Excerpt from Rediff Moneynews Article, Published on November 26, 2025
India’s new digital compliance regime is set to change how companies treat personal information — and at the heart of this shift is Data mapping. Under freshly notified Digital Personal Data Protection Act, 2023 (DPDP) rules, businesses must now prioritise discovering and documenting what data they already hold.
According to experts such as Vikram Jeet Singh of BTG Advaya, the first step under the new regulation will be identifying datasets — including personal and sensitive user information — and mapping who has access to it, where it is stored, and how it flows through systems. This exercise is not just a legal formality. Because the DPDP regime is consent – based, companies will also need to re – engineer systems and workflows so that consent collection, record – keeping, and user – rights mechanisms become part of the technical architecture.

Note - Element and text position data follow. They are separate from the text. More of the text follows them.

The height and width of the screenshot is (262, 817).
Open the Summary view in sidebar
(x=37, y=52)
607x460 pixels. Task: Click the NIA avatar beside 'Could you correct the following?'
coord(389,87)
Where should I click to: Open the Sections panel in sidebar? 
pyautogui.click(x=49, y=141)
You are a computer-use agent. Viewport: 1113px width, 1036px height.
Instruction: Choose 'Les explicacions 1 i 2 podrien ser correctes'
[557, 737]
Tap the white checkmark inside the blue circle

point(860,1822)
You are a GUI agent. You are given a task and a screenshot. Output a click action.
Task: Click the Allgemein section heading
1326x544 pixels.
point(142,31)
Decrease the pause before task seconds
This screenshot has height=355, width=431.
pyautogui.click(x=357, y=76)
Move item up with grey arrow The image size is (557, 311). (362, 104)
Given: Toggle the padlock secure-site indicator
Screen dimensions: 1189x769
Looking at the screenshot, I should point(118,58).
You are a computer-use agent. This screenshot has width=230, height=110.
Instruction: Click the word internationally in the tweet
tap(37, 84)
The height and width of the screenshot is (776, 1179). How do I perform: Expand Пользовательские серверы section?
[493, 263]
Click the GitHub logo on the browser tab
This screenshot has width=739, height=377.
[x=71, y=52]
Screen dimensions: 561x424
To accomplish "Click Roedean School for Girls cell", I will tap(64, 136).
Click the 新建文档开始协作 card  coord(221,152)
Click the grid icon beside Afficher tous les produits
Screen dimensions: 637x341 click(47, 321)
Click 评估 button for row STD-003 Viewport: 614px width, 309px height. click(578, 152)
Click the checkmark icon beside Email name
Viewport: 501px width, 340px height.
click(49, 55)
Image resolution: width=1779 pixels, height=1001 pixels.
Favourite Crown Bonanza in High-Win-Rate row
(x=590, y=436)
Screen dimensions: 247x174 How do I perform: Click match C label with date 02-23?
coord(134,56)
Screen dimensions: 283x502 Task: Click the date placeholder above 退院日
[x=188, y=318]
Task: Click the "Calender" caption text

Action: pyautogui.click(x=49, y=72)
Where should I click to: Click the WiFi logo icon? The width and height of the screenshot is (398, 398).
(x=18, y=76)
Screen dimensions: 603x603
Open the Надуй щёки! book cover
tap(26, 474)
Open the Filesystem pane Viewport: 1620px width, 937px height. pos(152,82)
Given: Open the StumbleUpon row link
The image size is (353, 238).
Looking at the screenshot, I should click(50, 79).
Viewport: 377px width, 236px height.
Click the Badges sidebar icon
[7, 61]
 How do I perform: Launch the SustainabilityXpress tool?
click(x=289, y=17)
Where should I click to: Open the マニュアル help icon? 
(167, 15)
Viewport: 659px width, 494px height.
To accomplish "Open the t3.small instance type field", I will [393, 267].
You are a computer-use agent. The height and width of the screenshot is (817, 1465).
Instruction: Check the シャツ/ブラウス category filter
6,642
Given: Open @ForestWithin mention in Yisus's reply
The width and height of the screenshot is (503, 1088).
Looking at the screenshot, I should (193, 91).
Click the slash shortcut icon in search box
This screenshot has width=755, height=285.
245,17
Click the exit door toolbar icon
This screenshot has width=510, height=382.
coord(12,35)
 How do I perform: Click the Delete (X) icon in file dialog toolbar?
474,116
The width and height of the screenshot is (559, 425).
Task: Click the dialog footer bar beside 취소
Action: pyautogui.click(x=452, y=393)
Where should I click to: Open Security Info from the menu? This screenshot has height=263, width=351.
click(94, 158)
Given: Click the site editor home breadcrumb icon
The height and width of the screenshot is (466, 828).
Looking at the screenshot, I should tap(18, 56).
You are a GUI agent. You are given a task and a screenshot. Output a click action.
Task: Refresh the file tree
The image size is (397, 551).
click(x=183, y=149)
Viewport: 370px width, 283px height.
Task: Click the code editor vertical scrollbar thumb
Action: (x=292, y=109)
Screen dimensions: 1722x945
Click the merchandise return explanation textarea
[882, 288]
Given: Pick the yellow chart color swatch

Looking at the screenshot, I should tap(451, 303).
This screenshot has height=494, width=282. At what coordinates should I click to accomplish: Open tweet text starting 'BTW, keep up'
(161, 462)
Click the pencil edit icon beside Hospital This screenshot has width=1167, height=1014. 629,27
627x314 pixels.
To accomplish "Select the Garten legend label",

For many organisations — from startups to large firms and financial institutions — this translates into substantial compliance effort. They must deploy consent – management tools, rework backend architecture, and embed privacy by design. Significant investments in IT infrastructure and process re – engineering are expected in the coming months.
The reasoning is simple: until businesses know exactly what data they hold and how it moves — that is, unless they have completed thorough Data mapping — they cannot guarantee compliance with the obligations under DPDP. That includes requirements around data minimisation, secure storage, access control, consent tracking, and — eventually — data retention or deletion policies.
Moreover, this step will be critical for companies handling sensitive categories — such as children’s data — or large volumes of personal data that fall under the definition of “significant data fiduciary”. The new framework makes it clear: Data mapping is not optional. It is the first building block in India’s push for a privacy – centric digital ecosystem.